Xan stood up, rolling the sleeves of his robe up his arms.
But before the two could come to blows, Booker spoke. "Fen can drink with whoever he wants, Zu. That's what being a prince means. If he wants to drink with a beggar or a dog, he can." It's just you who's insecure about his position. "So what are you afraid of? Live like a prince, and drink with your friend the cripple."
It was the first time he'd really needed to speak since being questioned by the old man, and Booker was desperately trying to balance two different needs. One was to defuse the situation before he lost two of his few friends. The other was to sound like Rain.
And Rain wasn't that eloquent.
Zu actually looked thunderstruck that 'Rain' had spoken back at all. He struggled for a moment to respond. "Rain, you idiot. Don't you see you'll drag us all down? It would be best for Xan if you just left him alone."
But Fen's voice rung out, gentle and cool. "Zu. You needn't be mad on anyone else's behalf." Like Zu, he leapt up to the balcony. But where Zu's movement had been sharp and fast, Fen almost seemed to float through the air, his cerulean blue robes fluttering like a piece of sky come loose from the midday blue horizon.
"And I can indeed drink with whomever I like. Zu, I will be drinking with my friend Xan. Whether you join us is your own choice." He continued.
I like him. Booker thought. You'd never realize he grew up a hostage. He carries himself like a real prince.
Waving to the server to bring over another jug of better spirits and another bowl, Fen sat down besides Rain. After a moment of stunned silence, Zu sat down as well, still scowling.
“So Rain.” Xan said, breaking the silence. “How’s your new master? I’ve heard alchemists can be… temperamental.”
“I think he’s a fine old geezer.” Booker said. “I get the impression he hasn’t had many students, so maybe he’ll put some extra care into me.”
“Alchemists can be temperamental.” Fen said. “Remember Song? She was happily engaged before she became an alchemist. Next thing you know, she’s trying to castrate her fiance with scissors!”
“Her fiance, who was also Mei’s fiance, and Lin’s fiance…” Xan laughed.
— — —
Booker stumbled home with a burning intoxication flushing his face red. He hoped to god he’d chugged down enough water, or he’d be disappointing his master by showing up with a hangover again.
He was slung under Xan’s arm, helping to support the giant.
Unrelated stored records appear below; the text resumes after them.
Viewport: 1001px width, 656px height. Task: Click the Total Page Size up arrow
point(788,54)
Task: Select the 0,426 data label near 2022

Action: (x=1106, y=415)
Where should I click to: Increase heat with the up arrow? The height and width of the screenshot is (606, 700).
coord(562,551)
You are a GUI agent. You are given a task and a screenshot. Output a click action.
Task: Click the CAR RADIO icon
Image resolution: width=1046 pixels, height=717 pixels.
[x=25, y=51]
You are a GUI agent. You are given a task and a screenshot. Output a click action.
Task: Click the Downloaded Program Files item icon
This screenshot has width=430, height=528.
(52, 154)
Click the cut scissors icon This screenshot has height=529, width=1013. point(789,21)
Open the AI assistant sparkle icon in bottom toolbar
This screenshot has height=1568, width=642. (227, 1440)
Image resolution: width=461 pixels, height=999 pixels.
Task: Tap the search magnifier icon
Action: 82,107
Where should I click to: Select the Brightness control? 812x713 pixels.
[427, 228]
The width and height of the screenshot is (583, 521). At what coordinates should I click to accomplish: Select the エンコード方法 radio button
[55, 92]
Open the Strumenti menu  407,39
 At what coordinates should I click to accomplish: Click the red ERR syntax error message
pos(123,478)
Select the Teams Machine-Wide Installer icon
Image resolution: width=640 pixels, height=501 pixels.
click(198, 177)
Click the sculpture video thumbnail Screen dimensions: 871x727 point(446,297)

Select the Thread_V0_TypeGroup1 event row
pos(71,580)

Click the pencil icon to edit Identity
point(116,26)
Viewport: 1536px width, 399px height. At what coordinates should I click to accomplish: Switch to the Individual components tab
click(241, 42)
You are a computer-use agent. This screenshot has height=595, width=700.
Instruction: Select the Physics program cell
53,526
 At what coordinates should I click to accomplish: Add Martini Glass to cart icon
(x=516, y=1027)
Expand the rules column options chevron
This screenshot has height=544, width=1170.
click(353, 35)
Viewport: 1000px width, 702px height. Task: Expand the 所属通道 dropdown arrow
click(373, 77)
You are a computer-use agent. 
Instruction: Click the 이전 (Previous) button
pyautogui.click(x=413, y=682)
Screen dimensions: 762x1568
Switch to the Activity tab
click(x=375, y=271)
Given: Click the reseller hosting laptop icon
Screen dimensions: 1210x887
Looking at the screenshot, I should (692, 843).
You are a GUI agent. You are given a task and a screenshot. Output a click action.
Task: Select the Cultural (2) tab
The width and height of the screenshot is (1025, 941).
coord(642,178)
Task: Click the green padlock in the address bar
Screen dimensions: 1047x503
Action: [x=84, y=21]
Xan’s weight pushed him until his clumsy feet could barely keep from skidding on the floor.
But as he arrived at his door, it was cracked open. Just as they were arriving, a disciple standing nearby whistled, and another disciple with the crippled brand stepped out and began to hurry away. The shit-eating grin as he glanced towards Booker gave the whole game away. Stealing from the new meat. It’s probably common around here.
“Hey!” Booker slapped Xan’s back and stepped out from under his arm, lunging to get in front of the thief.
The man paused, and Booker had time to remember his face. Spider. He’s always hated me; cripples only rivals are other cripples, so he takes every chance to show me up.
Clutched in his hand was a leather pouch. Booker recognized that too. His blue heaven pills were inside.
And I need those for my quest.
Spider shifted his feet, squaring into a martial stance. Behind Booker, the other disciple stepped forward, “Cease impeding Brother Spider’s path. You should remember your place here.”
And Booker felt the impending arrival of violence.